= Beginning of Section =

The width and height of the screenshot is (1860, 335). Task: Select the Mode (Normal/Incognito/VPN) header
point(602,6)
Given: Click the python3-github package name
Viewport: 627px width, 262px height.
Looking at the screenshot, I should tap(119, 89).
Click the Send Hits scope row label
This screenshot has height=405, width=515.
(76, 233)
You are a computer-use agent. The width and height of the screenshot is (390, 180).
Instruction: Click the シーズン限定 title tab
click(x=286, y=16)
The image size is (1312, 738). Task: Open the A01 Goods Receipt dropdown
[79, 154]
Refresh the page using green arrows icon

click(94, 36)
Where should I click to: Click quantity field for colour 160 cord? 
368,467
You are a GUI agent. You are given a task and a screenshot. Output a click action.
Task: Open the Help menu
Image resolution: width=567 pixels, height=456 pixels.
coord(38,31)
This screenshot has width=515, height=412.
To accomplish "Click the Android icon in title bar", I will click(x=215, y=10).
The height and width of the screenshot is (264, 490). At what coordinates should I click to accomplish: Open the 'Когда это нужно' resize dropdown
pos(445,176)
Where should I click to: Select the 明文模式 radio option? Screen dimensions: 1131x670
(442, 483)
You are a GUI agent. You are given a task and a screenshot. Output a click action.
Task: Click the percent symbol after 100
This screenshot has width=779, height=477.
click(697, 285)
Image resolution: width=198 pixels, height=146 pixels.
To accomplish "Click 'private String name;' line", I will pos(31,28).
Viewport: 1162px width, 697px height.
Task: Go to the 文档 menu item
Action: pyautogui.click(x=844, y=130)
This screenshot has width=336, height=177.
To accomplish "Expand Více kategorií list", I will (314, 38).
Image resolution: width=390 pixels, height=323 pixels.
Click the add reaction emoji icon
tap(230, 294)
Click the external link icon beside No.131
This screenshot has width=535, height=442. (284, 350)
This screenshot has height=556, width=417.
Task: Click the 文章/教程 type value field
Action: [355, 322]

= End of Section =

TASK DESCRIPTION
Repeat the data above, word for word.

TASK SOLUTION
The width and height of the screenshot is (1860, 335). Task: Select the Mode (Normal/Incognito/VPN) header
point(602,6)
Given: Click the python3-github package name
Viewport: 627px width, 262px height.
Looking at the screenshot, I should tap(119, 89).
Click the Send Hits scope row label
This screenshot has height=405, width=515.
(76, 233)
You are a computer-use agent. The width and height of the screenshot is (390, 180).
Instruction: Click the シーズン限定 title tab
click(x=286, y=16)
The image size is (1312, 738). Task: Open the A01 Goods Receipt dropdown
[79, 154]
Refresh the page using green arrows icon

click(94, 36)
Where should I click to: Click quantity field for colour 160 cord? 
368,467
You are a GUI agent. You are given a task and a screenshot. Output a click action.
Task: Open the Help menu
Image resolution: width=567 pixels, height=456 pixels.
coord(38,31)
This screenshot has width=515, height=412.
To accomplish "Click the Android icon in title bar", I will click(x=215, y=10).
The height and width of the screenshot is (264, 490). At what coordinates should I click to accomplish: Open the 'Когда это нужно' resize dropdown
pos(445,176)
Where should I click to: Select the 明文模式 radio option? Screen dimensions: 1131x670
(442, 483)
You are a GUI agent. You are given a task and a screenshot. Output a click action.
Task: Click the percent symbol after 100
This screenshot has width=779, height=477.
click(697, 285)
Image resolution: width=198 pixels, height=146 pixels.
To accomplish "Click 'private String name;' line", I will pos(31,28).
Viewport: 1162px width, 697px height.
Task: Go to the 文档 menu item
Action: pyautogui.click(x=844, y=130)
This screenshot has width=336, height=177.
To accomplish "Expand Více kategorií list", I will (314, 38).
Image resolution: width=390 pixels, height=323 pixels.
Click the add reaction emoji icon
tap(230, 294)
Click the external link icon beside No.131
This screenshot has width=535, height=442. (284, 350)
This screenshot has height=556, width=417.
Task: Click the 文章/教程 type value field
Action: [355, 322]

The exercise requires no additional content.